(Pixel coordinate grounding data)
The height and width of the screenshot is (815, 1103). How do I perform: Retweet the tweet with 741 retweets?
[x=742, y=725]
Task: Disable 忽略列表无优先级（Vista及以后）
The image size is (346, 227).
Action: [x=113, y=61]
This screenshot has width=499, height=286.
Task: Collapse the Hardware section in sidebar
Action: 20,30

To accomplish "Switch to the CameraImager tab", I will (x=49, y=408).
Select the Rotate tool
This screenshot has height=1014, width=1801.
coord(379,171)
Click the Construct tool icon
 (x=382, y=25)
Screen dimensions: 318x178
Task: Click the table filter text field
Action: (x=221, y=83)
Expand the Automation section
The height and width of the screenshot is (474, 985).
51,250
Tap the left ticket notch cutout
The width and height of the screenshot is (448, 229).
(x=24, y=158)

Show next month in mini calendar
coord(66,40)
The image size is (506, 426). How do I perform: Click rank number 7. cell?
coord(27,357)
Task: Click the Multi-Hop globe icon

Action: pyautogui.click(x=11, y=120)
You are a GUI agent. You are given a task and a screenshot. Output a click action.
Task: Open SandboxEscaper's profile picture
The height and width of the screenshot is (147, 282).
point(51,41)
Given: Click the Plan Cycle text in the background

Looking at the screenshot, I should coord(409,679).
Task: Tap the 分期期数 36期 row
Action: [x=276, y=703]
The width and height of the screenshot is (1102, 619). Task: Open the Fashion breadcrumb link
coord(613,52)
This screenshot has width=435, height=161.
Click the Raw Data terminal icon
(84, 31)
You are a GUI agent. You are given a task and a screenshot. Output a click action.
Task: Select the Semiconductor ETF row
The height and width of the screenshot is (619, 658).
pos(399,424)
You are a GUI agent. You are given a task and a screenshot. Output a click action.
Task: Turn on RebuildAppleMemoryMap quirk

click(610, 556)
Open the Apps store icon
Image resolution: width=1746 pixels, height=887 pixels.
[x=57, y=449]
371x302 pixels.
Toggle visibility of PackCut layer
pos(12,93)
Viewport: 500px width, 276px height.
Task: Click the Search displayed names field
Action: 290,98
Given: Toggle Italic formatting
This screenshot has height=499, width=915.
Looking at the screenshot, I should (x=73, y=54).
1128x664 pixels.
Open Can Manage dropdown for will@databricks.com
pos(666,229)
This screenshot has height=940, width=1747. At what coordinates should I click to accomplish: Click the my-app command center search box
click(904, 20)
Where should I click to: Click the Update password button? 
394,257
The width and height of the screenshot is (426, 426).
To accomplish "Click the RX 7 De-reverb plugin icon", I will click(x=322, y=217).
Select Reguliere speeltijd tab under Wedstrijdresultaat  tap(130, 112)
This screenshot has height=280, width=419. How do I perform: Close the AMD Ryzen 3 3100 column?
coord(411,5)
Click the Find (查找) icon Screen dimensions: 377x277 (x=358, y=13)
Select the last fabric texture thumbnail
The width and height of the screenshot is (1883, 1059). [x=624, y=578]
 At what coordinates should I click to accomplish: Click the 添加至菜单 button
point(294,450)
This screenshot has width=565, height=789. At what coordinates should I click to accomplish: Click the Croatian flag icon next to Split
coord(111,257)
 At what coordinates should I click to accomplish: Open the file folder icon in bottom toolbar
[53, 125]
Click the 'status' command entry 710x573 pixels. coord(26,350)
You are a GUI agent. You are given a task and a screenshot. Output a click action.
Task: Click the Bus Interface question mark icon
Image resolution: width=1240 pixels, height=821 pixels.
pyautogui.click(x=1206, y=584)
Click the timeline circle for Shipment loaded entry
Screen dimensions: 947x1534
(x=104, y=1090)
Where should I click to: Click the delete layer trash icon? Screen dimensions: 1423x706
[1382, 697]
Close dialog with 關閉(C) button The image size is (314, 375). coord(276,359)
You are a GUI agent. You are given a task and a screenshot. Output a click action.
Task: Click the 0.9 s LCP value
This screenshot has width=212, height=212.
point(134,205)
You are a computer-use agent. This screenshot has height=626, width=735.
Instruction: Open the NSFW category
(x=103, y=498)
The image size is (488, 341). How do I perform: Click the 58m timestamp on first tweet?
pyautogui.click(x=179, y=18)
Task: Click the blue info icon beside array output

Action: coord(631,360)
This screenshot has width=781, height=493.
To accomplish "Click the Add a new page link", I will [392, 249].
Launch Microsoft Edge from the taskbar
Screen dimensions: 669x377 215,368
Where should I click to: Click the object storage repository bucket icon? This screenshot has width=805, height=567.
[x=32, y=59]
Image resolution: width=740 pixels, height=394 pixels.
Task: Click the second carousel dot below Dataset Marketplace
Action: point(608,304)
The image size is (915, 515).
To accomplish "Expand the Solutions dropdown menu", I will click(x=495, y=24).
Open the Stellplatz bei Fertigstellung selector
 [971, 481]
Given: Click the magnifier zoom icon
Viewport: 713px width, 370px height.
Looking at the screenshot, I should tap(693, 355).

◆ WHAT THIS TASK INVOLVES
Working from the data above, extract solely the lines from the one containing "Click the 'status'" through the one containing "Close dialog with", exactly as they appear, both included.

◆ SOLUTION
Click the 'status' command entry 710x573 pixels. coord(26,350)
You are a GUI agent. You are given a task and a screenshot. Output a click action.
Task: Click the Bus Interface question mark icon
Image resolution: width=1240 pixels, height=821 pixels.
pyautogui.click(x=1206, y=584)
Click the timeline circle for Shipment loaded entry
Screen dimensions: 947x1534
(x=104, y=1090)
Where should I click to: Click the delete layer trash icon? Screen dimensions: 1423x706
[1382, 697]
Close dialog with 關閉(C) button The image size is (314, 375). coord(276,359)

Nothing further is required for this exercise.